Researchers say they have created a smartphone app that offers real-time monitoring of smoking-induced ageing, and may help smokers quit the habit.
Smoking is one of the major life-shortening factors that leads to accelerated ageing and premature death, said scientists from Roswell Park Cancer Institute in the US.
Quitting smoking increases lifespan and decreases biological age, as measured by DNA methylation, they said.
The researchers created the mobile app, Gero Healthspan, that offers real-time monitoring of bioage changes in response to lifestyle interventions.
People can also use it to explore how lifestyle changes such as diets, activities and supplements affect your predicted healthy life expectancy, researchers said.
The study, published in the journal Aging, offers a way to track rejuvenating effect of smoking cessation in real time through the analysis of wearable data.
The bioage acceleration caused by smoking can be detected through the analysis of physical activity signals collected from wearable devices.
A new AI algorithm trained to find certain patterns in intra-day changes of activity level to estimate the biological age of a person has been developed.

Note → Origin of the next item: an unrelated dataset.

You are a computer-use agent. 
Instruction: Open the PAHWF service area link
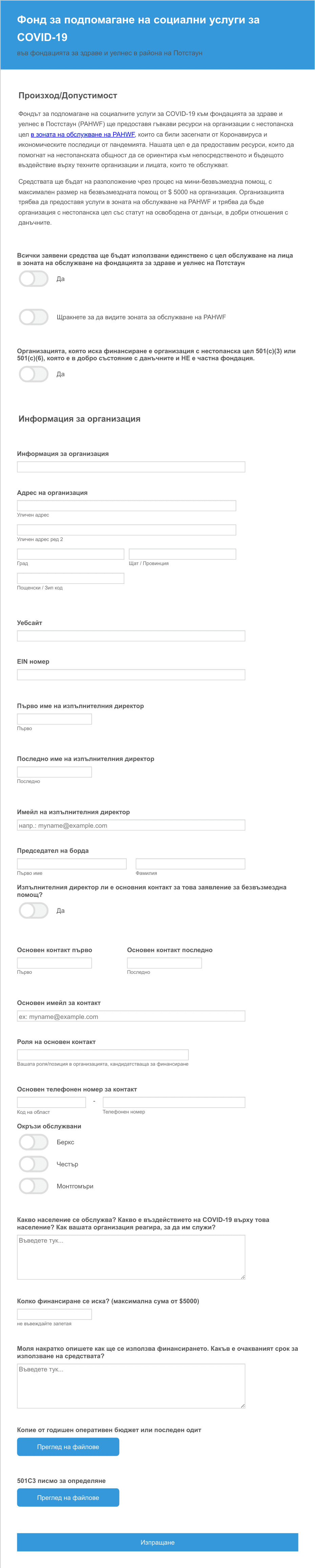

The study demonstrates that the smoking-induced ageing acceleration reverts back to normal after smoking cessation: the process can be tracked by wearable device.

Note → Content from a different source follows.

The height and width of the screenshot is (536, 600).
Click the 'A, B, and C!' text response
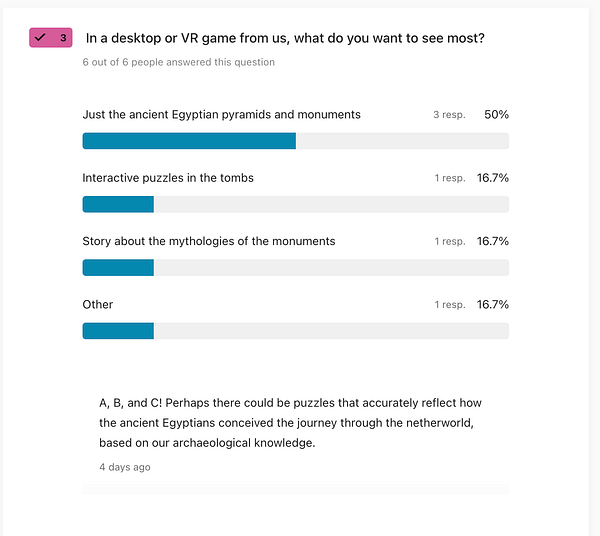point(290,423)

"It is fascinating that the profound positive effect of lifestyle changes such as smoking cessation could be observed by analysing physical activity of a person," said Peter Fedichev, founder and Chief Science Officer of Gero.

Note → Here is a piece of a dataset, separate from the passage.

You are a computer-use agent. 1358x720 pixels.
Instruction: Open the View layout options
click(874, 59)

"A biomarker of age derived from physical activity is a cheap and convenient way to track how biological age reverts back to normal after quitting," Fedichev said.
"We hope that our research and our research-based app will help people to stop deliberately shortening their lives and help to develop healthy lifestyles, he said.
The scientists applied machine learning tools to analyse 108,112 health profiles made available by the National Health and Nutrition Examination Survey and the UK Biobank.
These large databases contain activity records provided by wearable devices as well as health and lifestyle information, combined with death records up to nine years following the activity monitoring.
"The patterns of locomotion are directly related to multiple aspects of health," said Arnold Mitnitski, a professor at Dalhousie University in Canada.
The researchers applied a set of sophisticated mathematical methods to human locomotion data from large databases and found signatures of the ageing process.
By mining the locomotor activity in individuals they extracted a measure of biological age and demonstrated its strong association with remaining lifespan, health span of and the risks of mortality.